Brother Coote is an interesting figure in the history of Free Masonry in Washington during the period of persecution from 1830 to 1840, and his years of service to the Fraternity, both in his lodge and in the Grand body, were troublous, indeed, but were met by him, in the language of a biographer, "with a patient and rather formal dignity." Happily, however, he lived to see Masonry again in the full tide of prosperity, and until the period of the Civil War was felt the influence of the stalwart service he had given to the Craft in the hour of trial. He passed away in the City of Baltimore, May 12, 1849, and his remains were interred May 15 at Congressional Cemetery, this city, the Grand Lodge conducting the ceremony with M. W. G. Master B. B. French in the East.

At the communication of the Grand Lodge, called to attend his funeral, Past Grand Master Keyworth presented a package of Masonic books and papers, late the property of Brother Coote, which had been entrusted to him to turn over to the Grand Lodge to be placed among the archives. The bequest was accepted and the disposition requested made.
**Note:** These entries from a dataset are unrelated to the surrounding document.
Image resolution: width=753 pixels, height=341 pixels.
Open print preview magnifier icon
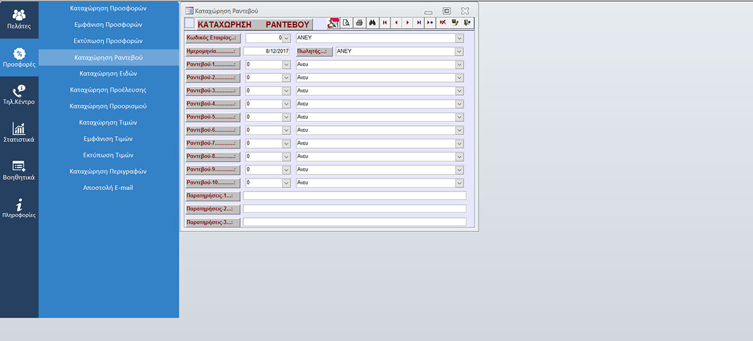(346, 22)
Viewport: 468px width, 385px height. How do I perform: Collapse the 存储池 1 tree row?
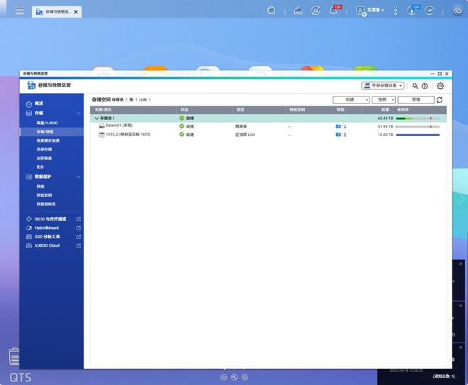click(x=97, y=118)
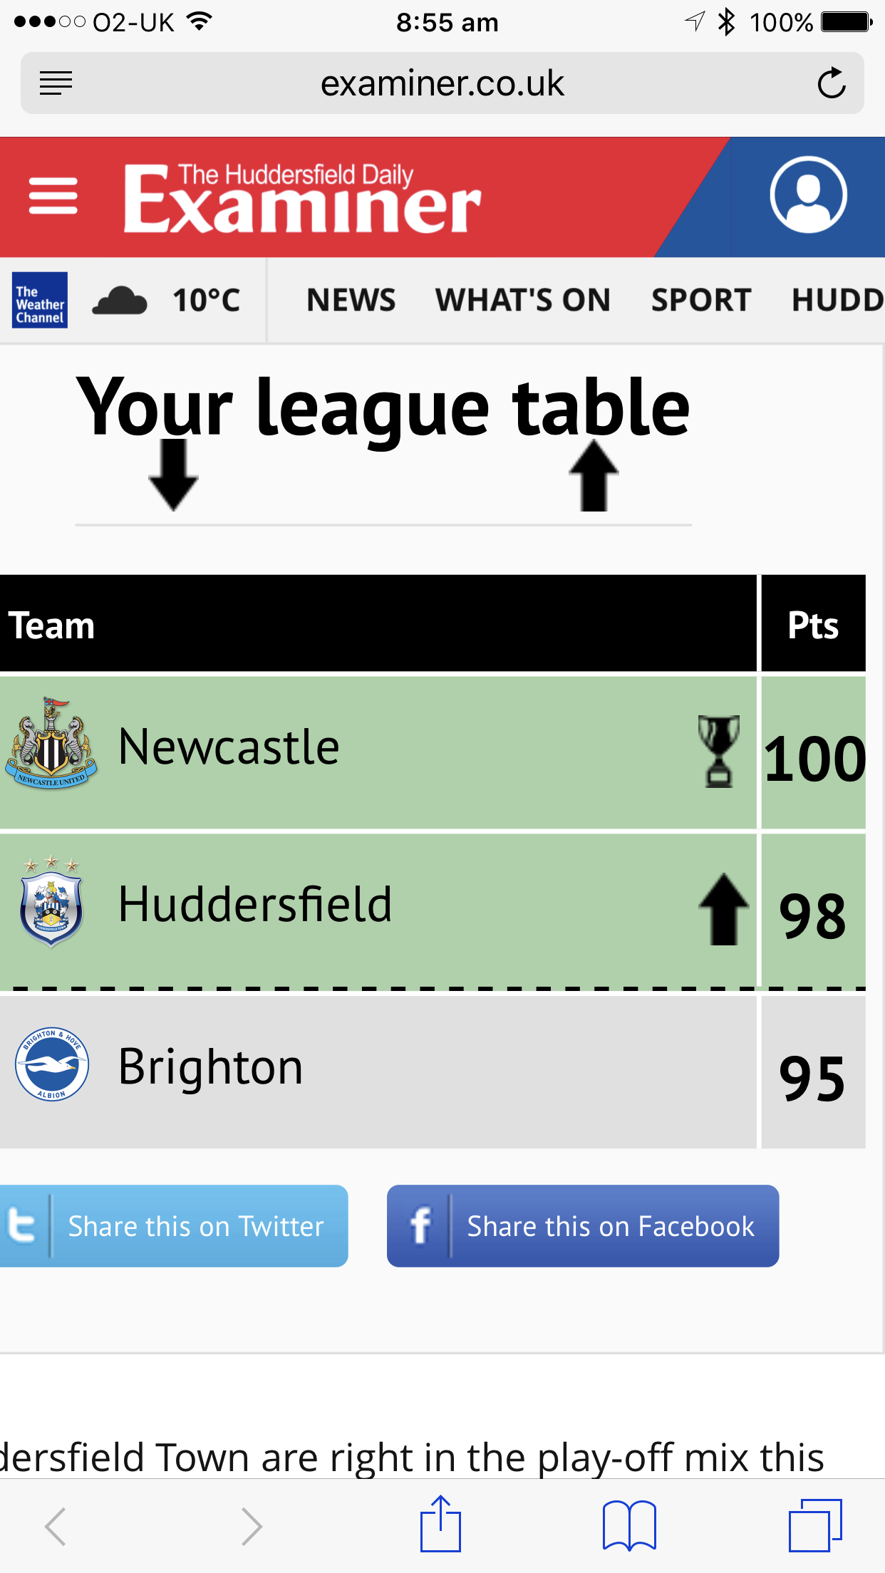
Task: Go to the SPORT section
Action: coord(701,300)
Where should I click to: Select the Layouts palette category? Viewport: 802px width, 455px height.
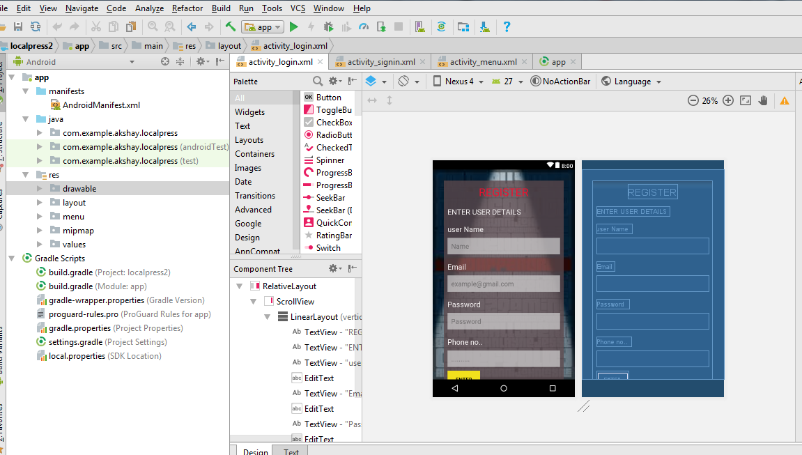tap(249, 140)
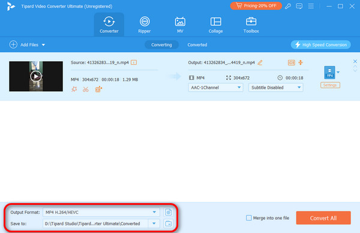This screenshot has height=233, width=360.
Task: Click the Pricing-20% OFF button
Action: [256, 6]
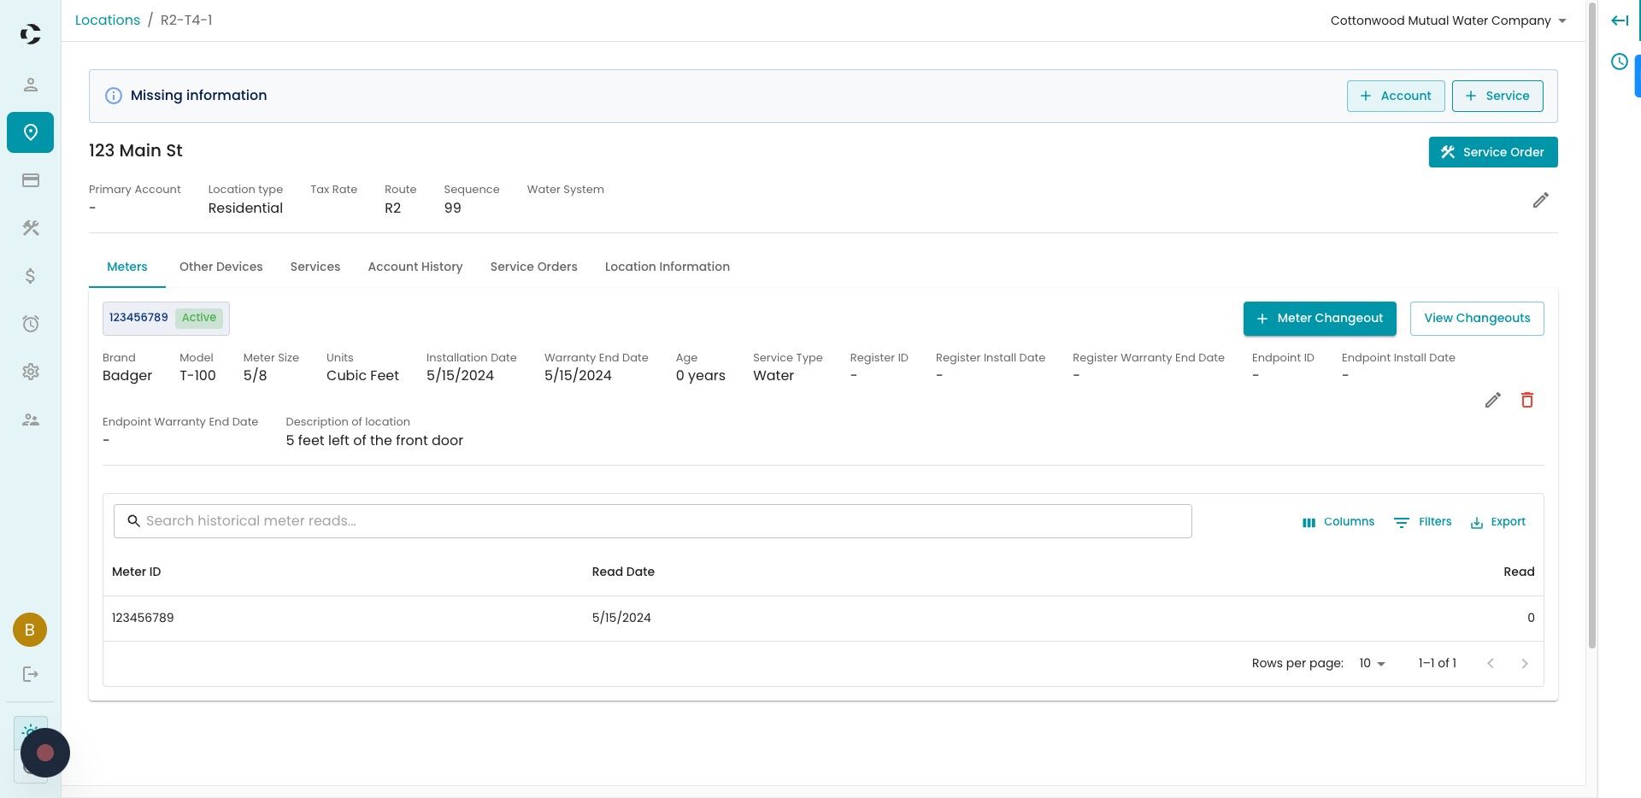Click the Locations breadcrumb link
This screenshot has height=798, width=1641.
point(108,21)
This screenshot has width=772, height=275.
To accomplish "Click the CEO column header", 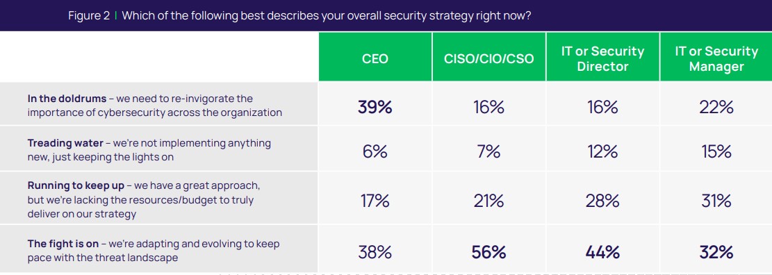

Brother Coote was engaged in the dry-goods business on the north side of Pennsylvania Avenue, N. W., between Ninth and Tenth Streets, was interested in a brewery on New Jersey Avenue near the Eastern Branch, was a lawyer by profession, and long held the position of Justice of the Peace with an office at the corner of Sixth and C Streets, North West. Of forceful, aggressive character he took great interest in the rather strenuous local politics of the day, as is evidenced by a so-called "broadside" aimed at him, which was published and circulated, and a copy of which may be seen in the Library of Congress. Withal he was a citizen of prominence and note. He served as a Councilman in 1826, and as Alderman from 1827 to 1834, most of the time as President of the Board.

In Masonic circles his activity and interest dated from his admission to the Order, in which he soon became a zealous and prominent member. He was initiated in Federal Lodge, No. 1, January 2, 1826; passed October 2, 1826, and raised October 14, 1826; was Secretary in 1827; S. W., 1828-29, and Master from 1830 to 1838, with a hiatus from November 1, 1836, to November 17, 1837, during which period the charter of his lodge was in the hands of the Grand Lodge. He served as Junior Grand Warden in 1830, Senior Grand Warden in 1831, Deputy Grand Master, 1832-3, and Grand Master in 1834, and as indicating something of the unusual difficulties of his position it may be noted that in October, 1834, Federal Lodge ordered the surrender of its charter, but Brother Coote and a few others, who had resisted this movement for some time, were able to postpone compliance with the mandate of the lodge and the actual surrender did not take place until November, 1836, a forcible reason for the delay being found in the fact that it may be presumed that W. Brother Coote, as Grand Master, did not desire to be left without the semblance of a lodge behind him.